─── RAW DATA ───

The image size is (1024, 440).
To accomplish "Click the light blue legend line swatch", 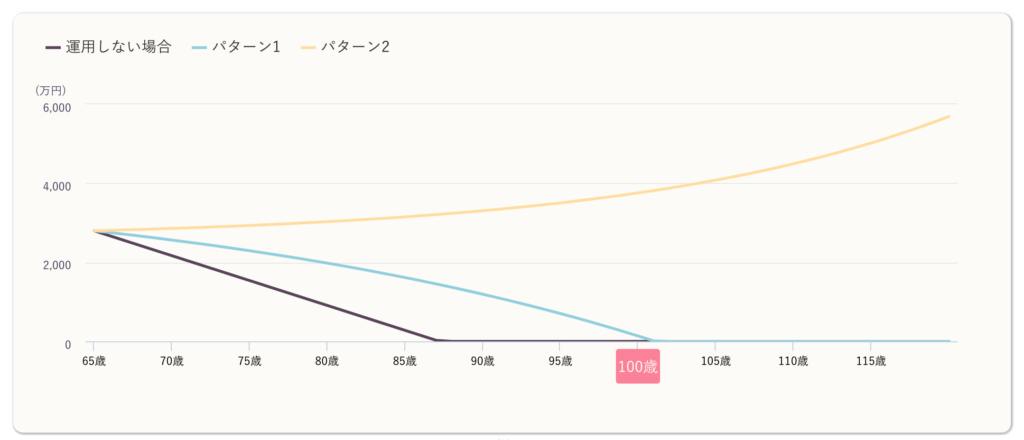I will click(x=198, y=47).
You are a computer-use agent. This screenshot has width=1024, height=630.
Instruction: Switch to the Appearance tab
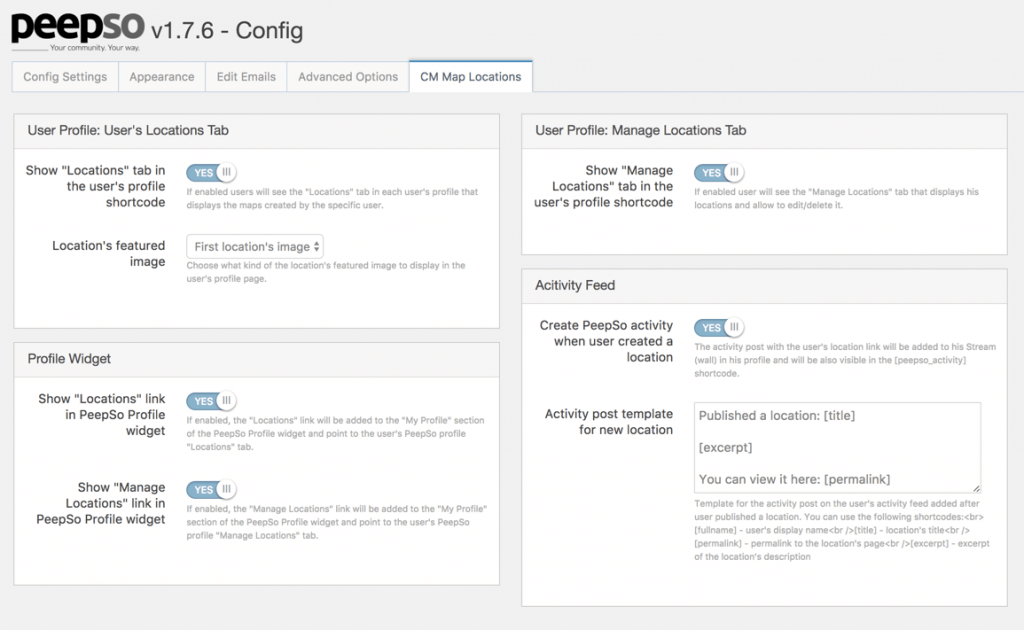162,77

───
─── RAW DATA ───

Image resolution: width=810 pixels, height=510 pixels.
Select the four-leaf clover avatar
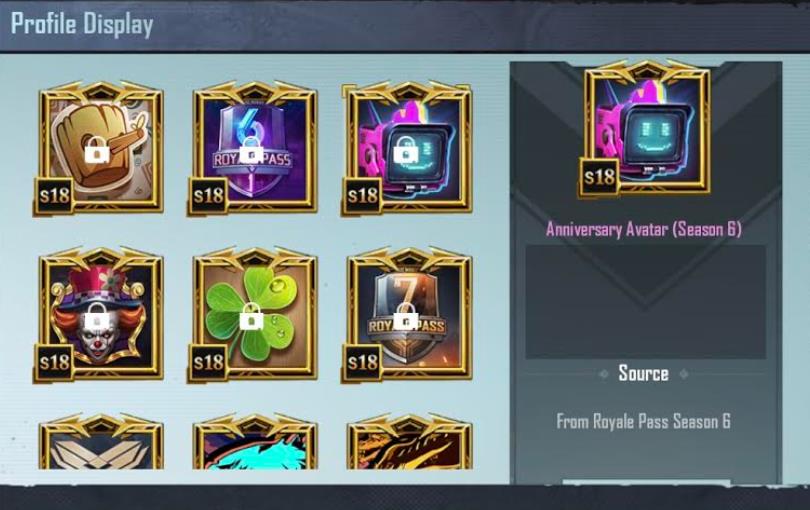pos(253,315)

───

SET EXERCISE: Reproduce the lines beginning with the one containing "Image resolution: width=810" and running through the one containing "pos(253,315)", leaving out the pictures.

WRITTEN REPLY:
Image resolution: width=810 pixels, height=510 pixels.
Select the four-leaf clover avatar
pos(253,315)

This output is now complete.